Algo se ha avanzado desde la ley 27/2007; hay informativos que incorporan la lengua de signos y canciones como las de Rozalén se pueden ya escuchar sin voz, pero queda mucho camino por andar. Si cualquier diversidad funcional es un hándicap a la hora de integrarse en la sociedad, lo sordera lo es todavía más, opinan desde este colectivo. Falta sensibilidad a la hora de ponerse en su lugar, de forma que cuando se adoptan medidas como el uso obligatorio de la de mascarilla se hace sin calibrar el coste añadido que supone para las personas con problemas de audición. El covid-19 ha cogido a todo el mundo por sorpresa, pero eso no debería ser excusa para arrinconar a las personas sordas. La clave está en la educación, insiste Martín, y lanza una propuesta: que se incluya la LSE como asignatura en la escuela, como el inglés o el francés.

Si difícil son las cosas en el sector público, en el privado están imposibles; contadas empresas invierten en formar a su personal en lengua de signos o en contratar intérpretes y, en estas circunstancias, ni es factible recibir un servicio eficaz como cliente ni las personas sordas tienen facilidades a la hora de prosperar en el plano laboral, quedando relegadas a puestos de menor categoría. Martín lo sabe bien. Hace poco acudió a un establecimiento de venta de comida rápida y acabó presentando una reclamación. «La falta de empatía fue grande, la persona que me atendió no estaba por la labor de facilitarme la comunicación, con un comportamiento distante, como si le molestase como cliente», explica.

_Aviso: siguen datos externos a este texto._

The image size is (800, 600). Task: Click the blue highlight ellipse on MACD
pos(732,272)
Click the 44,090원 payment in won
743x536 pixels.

Pese a su discurso reivindicativo, encuentra la manera de sacar hierro al asunto presumiendo de que quien domina la LSE puede comunicarse en un bar ruidoso lleno de gente y, llegado el caso, hasta hablar con la cabeza bajo el agua. En casa lo tienen claro. Para sus hijos (los dos oyentes) su lengua materna es la de signos. Quizá con el tiempo la LES logre salir del ámbito familiar y ganar terreno en la sociedad.

Duma no hablaba ni sabía que edad tenía cuando llegó a Cambados

Duma llegó a Cambados con el programa Vacaciones en Paz que permite a niños saharauis pasar el verano en Galicia, y ya nunca se fue. Tuvo la suerte de dar con Rosa y su familia, con quienes encontró mucho más que un hogar de acogida. No hablaba, no se relacionaba, daba tumbos por la casa y ni siquiera sabía cuantos años tenía. Al cabo de dos meses, cuando debía regresar a su campamento, su padre aceptó que se quedara en España y, tras la muerte de su progenitor, se estableció en Castrelo definitivamente y pasó a llamarse Duma Álvarez Fernández. Se le dio una nueva identidad, una edad (hoy 30 años), aprendió a relacionarse y, después de muchos avatares, por fin encontró un sitio en el que está cómoda: el centro ocupacional San Francisco de Vigo, adonde acude de lunes a viernes. No le es sencillo comunicarse, «e coa pandemia aínda peor», dice Rosa, su madre adoptiva, quien, además de aprender LSE, tuvo que batallar con un sistema que no siempre lo pone fácil. «Es increíble todo lo que lleva luchando Rosa, es un orgullo para nosotros», señala Martín López.